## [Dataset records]
+---+

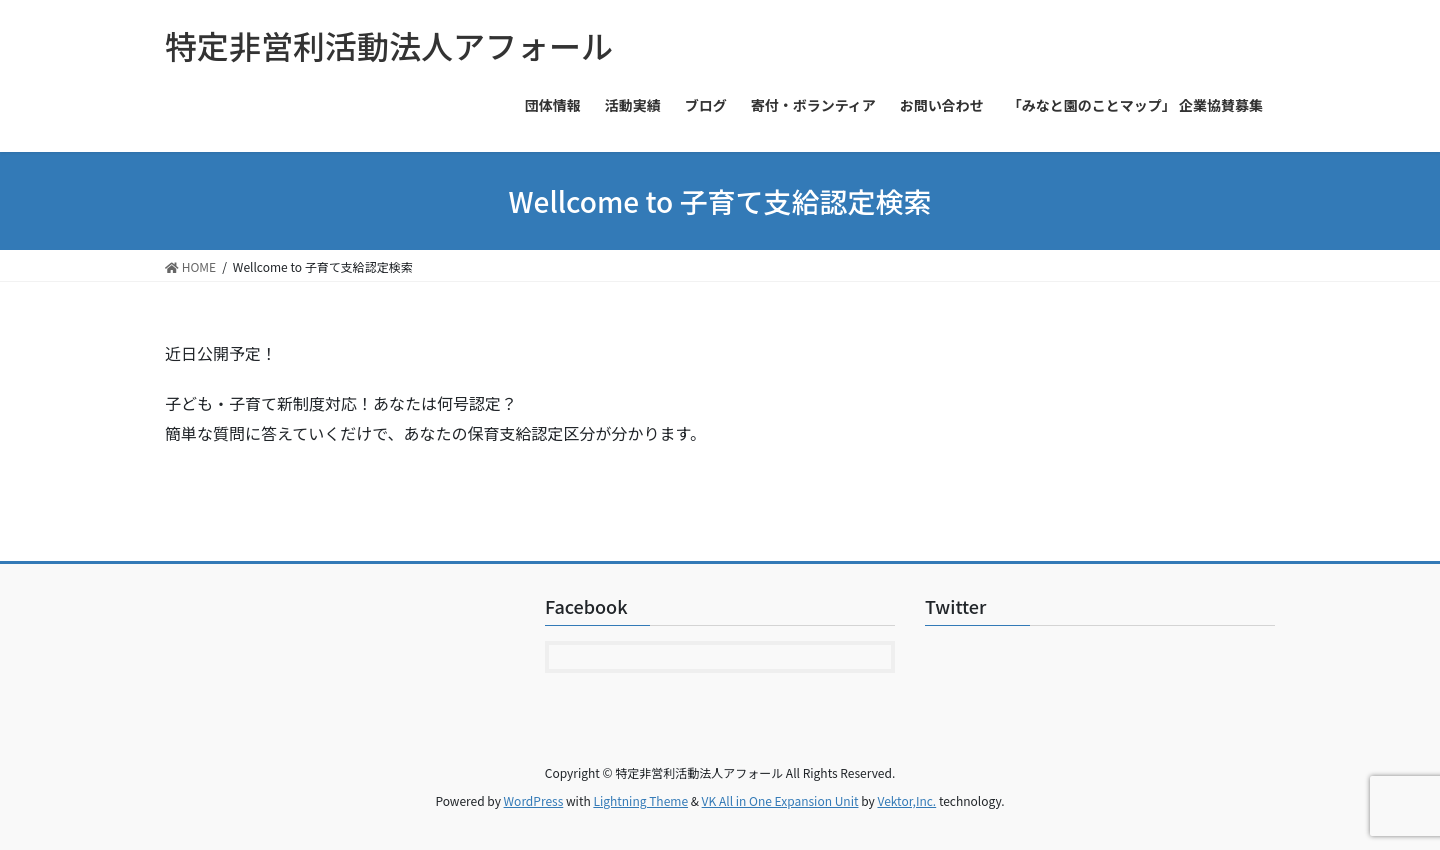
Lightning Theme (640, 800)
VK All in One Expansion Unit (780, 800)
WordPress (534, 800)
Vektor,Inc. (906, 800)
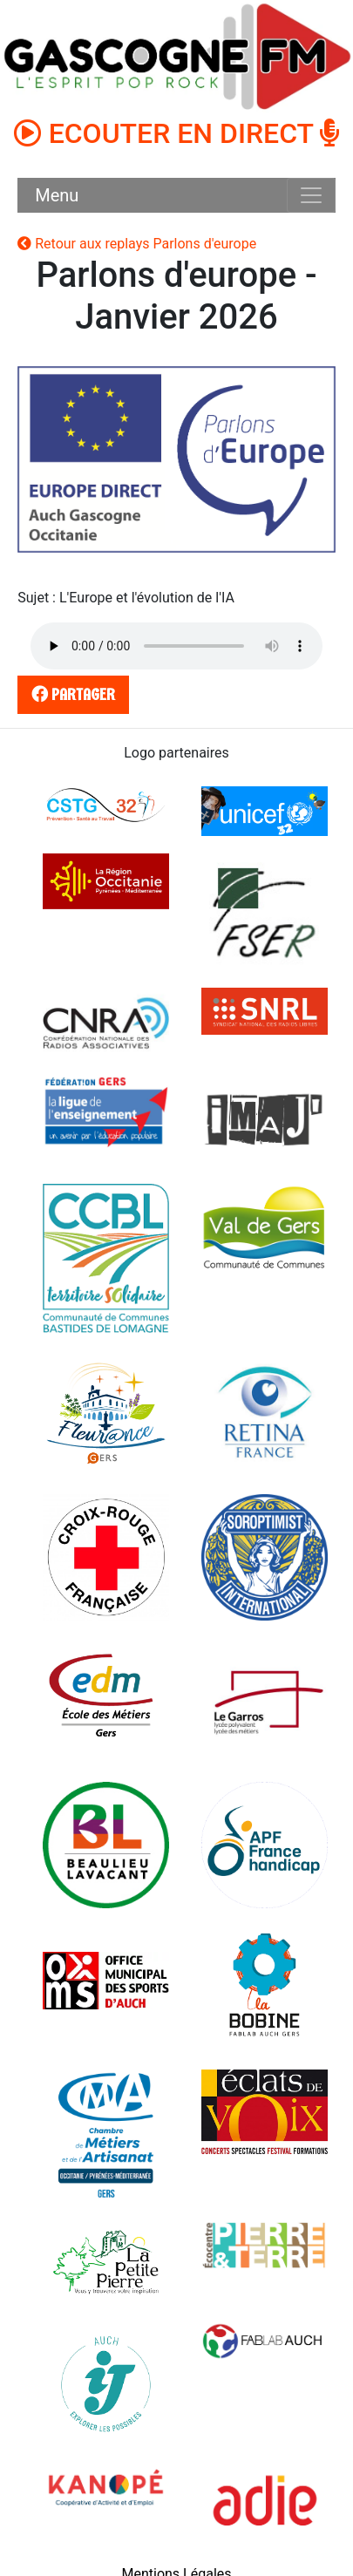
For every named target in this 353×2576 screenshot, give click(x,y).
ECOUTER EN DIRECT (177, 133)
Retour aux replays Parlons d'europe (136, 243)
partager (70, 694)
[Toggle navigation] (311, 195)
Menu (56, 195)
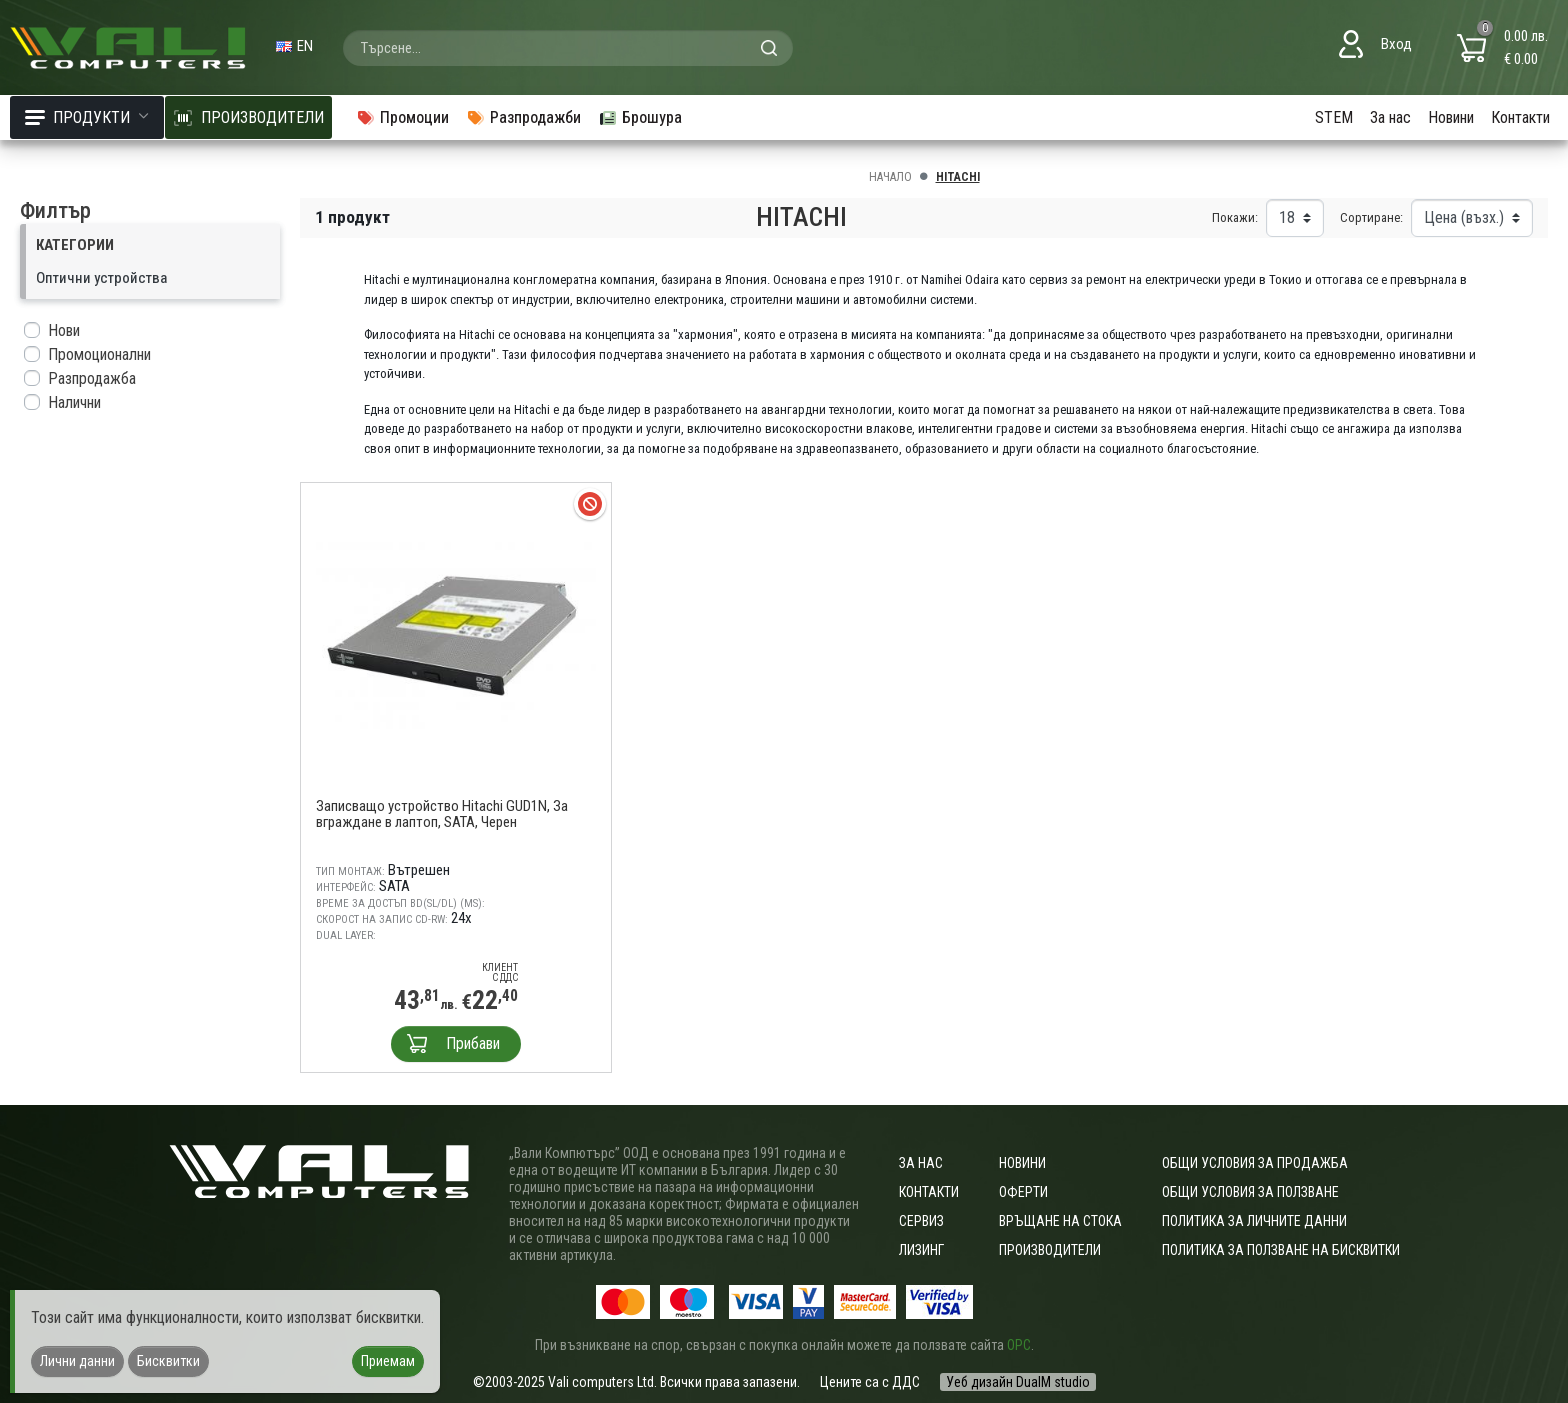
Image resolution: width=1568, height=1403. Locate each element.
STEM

+---+

## [Instruction]
Could you rewrite the lines of all the records above as a numbered list, skipping blank lines and leaving the pictures out?

## [Exercise output]
1. Lightning Theme (640, 800)
2. VK All in One Expansion Unit (780, 800)
3. WordPress (534, 800)
4. Vektor,Inc. (906, 800)
5. For every named target in this 353×2576 screenshot, give click(x,y).
6. ECOUTER EN DIRECT (177, 133)
7. Retour aux replays Parlons d'europe (136, 243)
8. partager (70, 694)
9. [Toggle navigation] (311, 195)
10. Menu (56, 195)
11. Image resolution: width=1568, height=1403. Locate each element.
12. STEM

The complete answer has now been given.